Вроде он знал свою мать. Она не любила жаловаться. «Неужели кто из детей невзначай обидел?..» — с неосознанной тревогой подумал.
— То, что в наше время делал человек, теперь, в ваше время, делает железная машина. Ездите нынче на железе. Летаете на железе. Даже в доме все железное. Да что там... вон, тот ваш неумолчный говорун, что и в доме, и вне дома всякие сплетни со всех концов света вбивает в вашу башку, — и тот железный. Замечаю я, что вы, черти, и все тайные думки-то свои не бабам, как прежде, в постели доверяете, а опять-таки железке. Коли вы поклоняетесь железу и зависите кругом от железа, где уж там сыскать место для человеческого милосердия? А когда всю душу и тело сковали железом, горе тому, кто обделен железным норовом...

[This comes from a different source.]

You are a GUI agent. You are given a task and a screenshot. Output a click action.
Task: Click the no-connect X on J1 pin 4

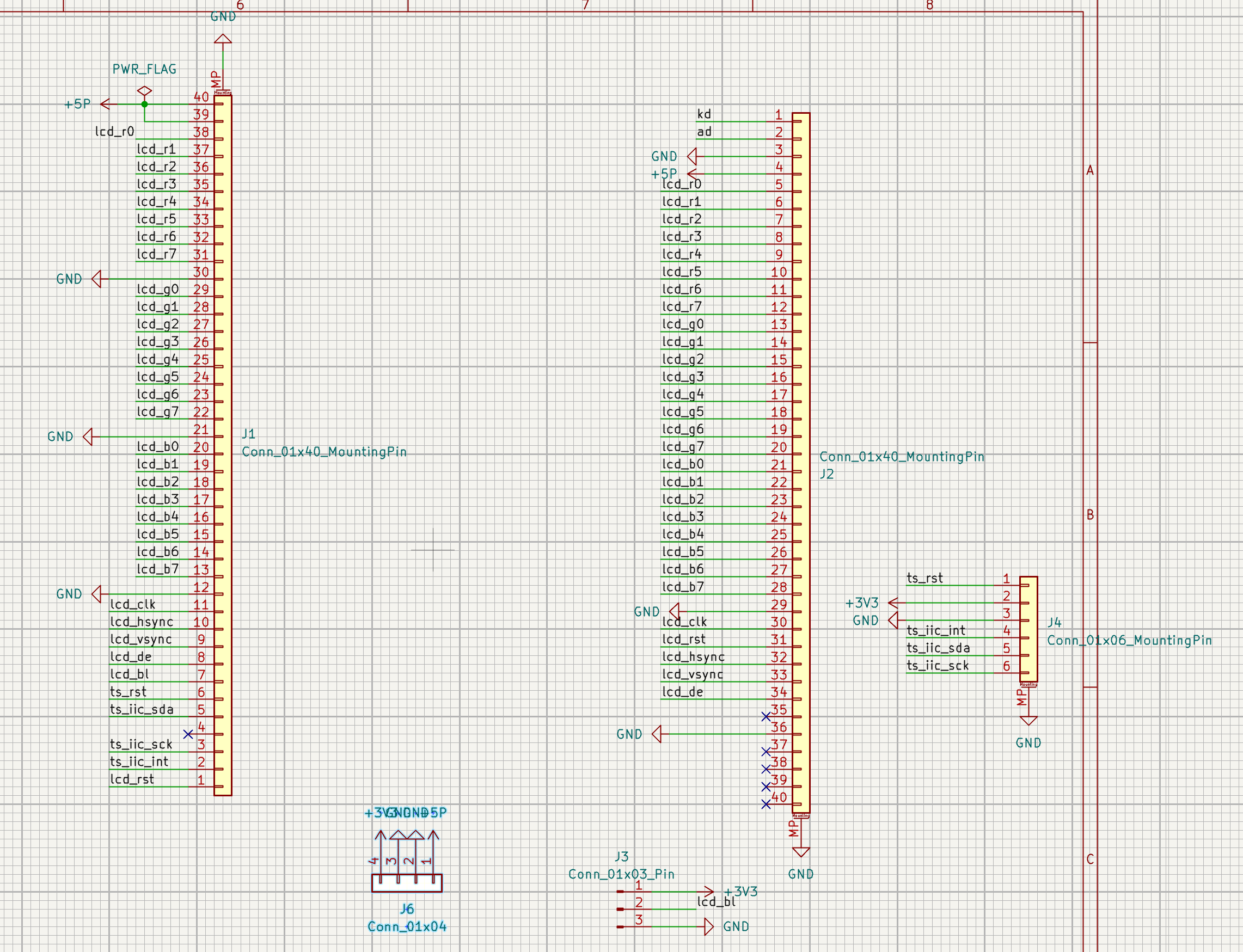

Старая мать оценивающе глянула на сына и усмехнулась. Намек был достаточно ясен, он понял родительскую горечь; когда бывают недовольны родным чадом? Но почему тогда она не говорит об этом прямо? Это ведь не в ее характере. Не раз сын видел, как она в те послевоенные годы, молодая еще, сверкая большими черными глазами, зычным голосом резко и прямо отчитывала кого угодно. Да-а, сдала бедная мать. Вон про железный век упомянула, на людское бездушие посетовала. И уже по тому, как в кои-то времена пожаловалась она на сухосердечное нынешнее поколение, было видно, что в его отсутствие все же кто-то в семье обидел старую мать. Но кто? Теща? Дочка? Или Бакнзат?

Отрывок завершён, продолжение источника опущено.